## To be done
Put the rows from the line containing "Where should I click to: Click" through the end of the rows into a numbered list, skipping blank lines and leaving out the pictures.

>> BEGIN Excerpted data

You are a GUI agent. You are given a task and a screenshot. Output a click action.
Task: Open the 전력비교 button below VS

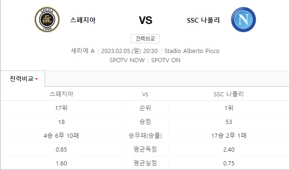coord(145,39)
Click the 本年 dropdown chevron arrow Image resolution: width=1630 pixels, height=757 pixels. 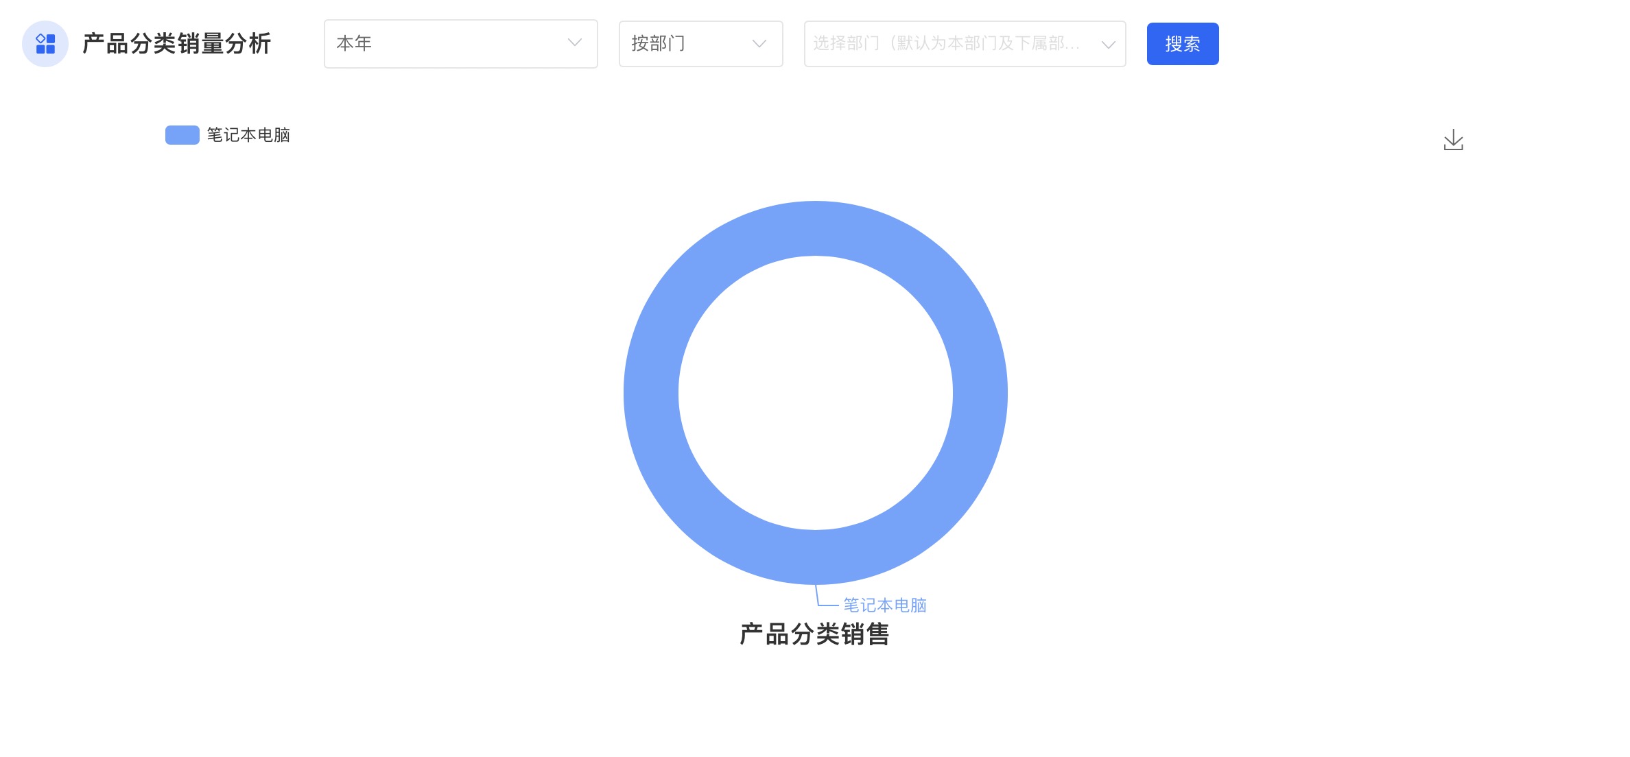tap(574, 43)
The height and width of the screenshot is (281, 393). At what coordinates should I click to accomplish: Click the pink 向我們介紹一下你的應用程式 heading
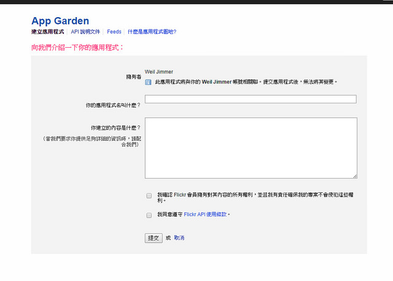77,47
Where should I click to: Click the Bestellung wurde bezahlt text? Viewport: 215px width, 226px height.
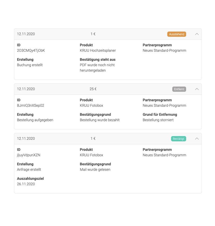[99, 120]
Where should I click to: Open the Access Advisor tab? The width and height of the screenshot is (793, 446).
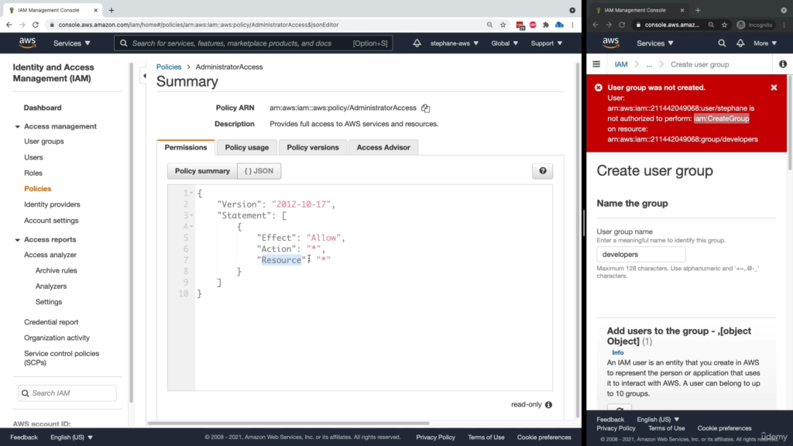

>> END Excerpted data

## Reply
1. Where should I click to: Click the Bestellung wurde bezahlt text? Viewport: 215px width, 226px height.
2. [99, 120]
3. Where should I click to: Open the Access Advisor tab? The width and height of the screenshot is (793, 446).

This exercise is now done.